Poza stanowiącymi "broń ostateczną" pociskami balistycznymi Jerycho przenoszącymi głowice nuklearne Izrael ma też do dyspozycji lotnictwo dysponujące bogatym arsenałem pocisków manewrujących o zasięgu kilkuset kilometrów i pociskami balistycznymi odpalanymi z samolotów.

Najbardziej prawdopodobne jest wykorzystanie pocisków areobalistycznych ROCKS odpalonych z samolotów jeszcze w przestrzeni powietrznej Izraela.

Mało prawdopodobne jest, aby np. Iran pozwolił na odpalenie nad swoim terytorium pocisków manewrujących o zasięgu np. 300 km przez maszyny wojskowe przeciwnika. Taki ruch byłby możliwy w przypadku F-35I w praktyce bezkarnie latających po Bliskim Wschodzie, ale do ich komór wewnętrznych pociski manewrujące nie wejdą. Z kolei nalot F-35I na cele w Iranie z wykorzystaniem bomb szybujących byłby zbyt ryzykowny.

Pociski areobalistyczne ROCKS — unikatowa broń Izraela

Bardzo prawdopodobne jest, że nowa tajemnicza broń Izraela ROCKS opiera się na pociskach z rodziny Sparrow zaprojektowanych jako cele balistyczne do testowania systemu antybalistycznego Arrow-3. Wcześniejsze informacje o tych pociskach wskazywały na dwuelementową konstrukcję, w której moduł z głowicą bojową był oddzielony od segmentu napędowego i po wypaleniu się odpadał.

Odpowiedzialny za pocisk ROCKS koncern Rafael nie podaje żadnych informacji o prędkości i zasięgu tej broni i ukrywa wszystko za frazą "o wydłużonym zasięgu". Jednakże podczas poprzedniego ataku na terenie Iranu znaleziono boostery pochodzące z izraelskich pocisków. Biorąc pod uwagę odległość można założyć, że tajemnicza broń Izraela charakteryzuje się zasięgiem większym niż 650 km.

Najbardziej prawdopodobny jest zasięg przekraczający 1 tys. km, a do tego dochodzi zasięg samolotów przenoszących te pociski. Ponieważ jest to pocisk balistyczny, który najpierw wznosi się w przestrzeń kosmiczną, a później opada, prędkość ataku będzie wynosiła kilkukrotność Mach 1(1980 km/h). Dzięki temu jest to bardzo trudny cel do zestrzelenia, z którym może sobie poradzić niewiele systemów przeciwlotniczych na świecie.

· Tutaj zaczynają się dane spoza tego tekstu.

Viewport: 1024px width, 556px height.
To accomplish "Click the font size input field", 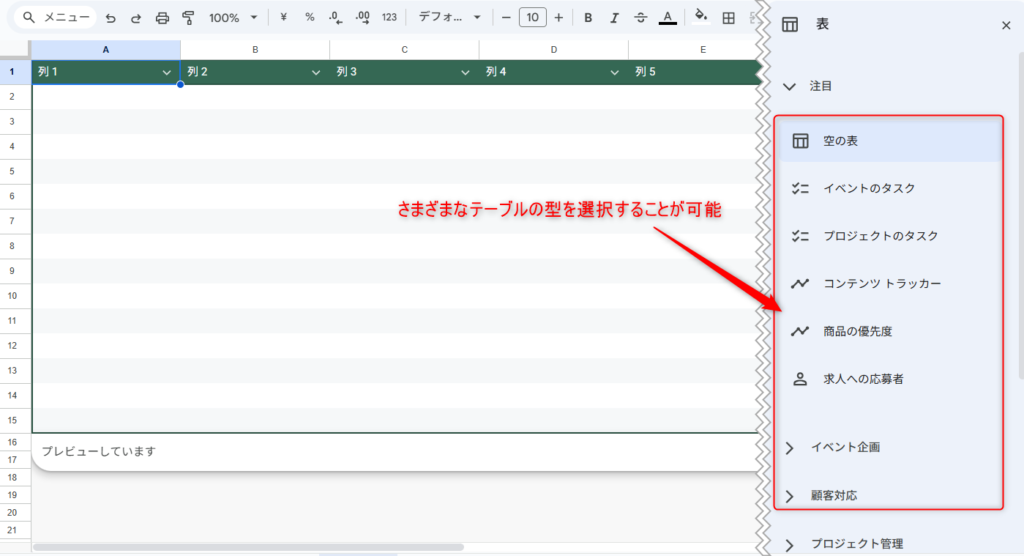I will pyautogui.click(x=532, y=18).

W przypadku Iranu to najprawdopodobniej tylko rosyjskie systemy z rodziny S-300 mogłyby mieć szansę na jego zestrzelenie. Głowica izraelskiego pocisku nie jest znana, ale ze względu na ćwiczebny charakter platformy, z jakiej miał powstać, nie będzie to na pewno 500 kg tylko raczej mniej niż połowa tej wartości. Wiadomo jedynie, że istnieją dwa warianty: odłamkowo-burząca i penetrując dedykowana do niszczenia bunkrów.

Mniejsza siła rażenia nie powinna stanowić problemu, skoro Rafael chwali się precyzją trafienia ROCKS-a na poziomie trzech metrów. Ma ją zapewnić nie tylko klasyczny tandem nawigacji inercyjnej i satelitarnej, ale także głowica optoelektroniczna widząca termiczny obraz celu. Ponadto ROCKS ma też mieć możliwość naprowadzania się na źródła fal radiolokacyjnych, dzięki czemu może służyć jako odpowiednik AGM-88 HARM do polowania na radary obrony przeciwlotniczej.